▶ [EXERCISE DESCRIPTION]: Please write out the whole listing that follows exactly; the pictures stay out.

▶ [INFORMATION GIVEN]:
_____
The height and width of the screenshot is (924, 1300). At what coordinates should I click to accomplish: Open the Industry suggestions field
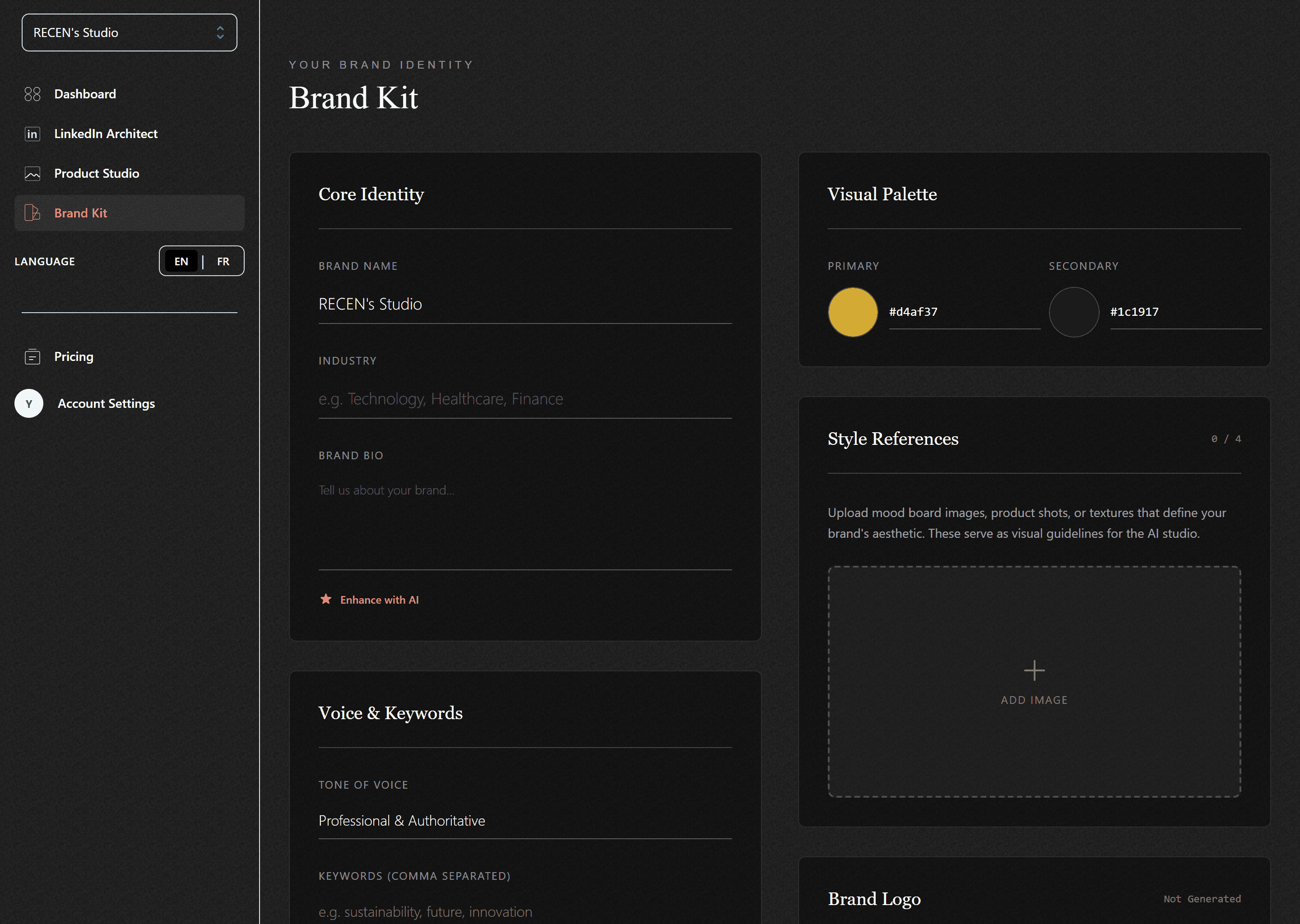pyautogui.click(x=524, y=398)
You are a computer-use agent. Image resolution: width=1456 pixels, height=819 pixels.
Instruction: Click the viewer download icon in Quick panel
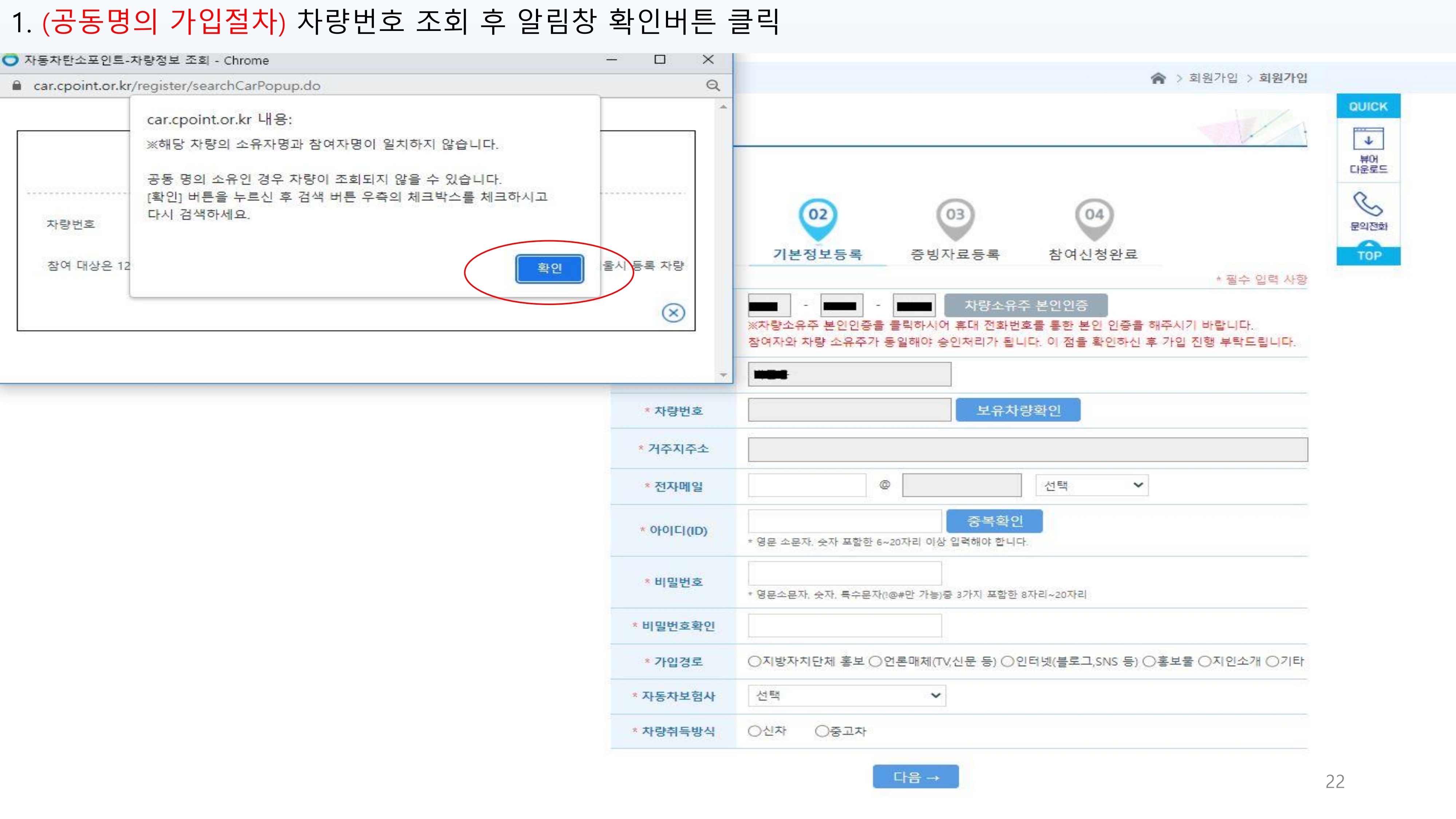1368,139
_____
▶ [ANSWER SECTION]:
The height and width of the screenshot is (924, 1300). At what coordinates should I click to accomplish: Open the Industry suggestions field
pyautogui.click(x=524, y=398)
You are a computer-use agent. Image resolution: width=1456 pixels, height=819 pixels.
Instruction: Click the viewer download icon in Quick panel
1368,139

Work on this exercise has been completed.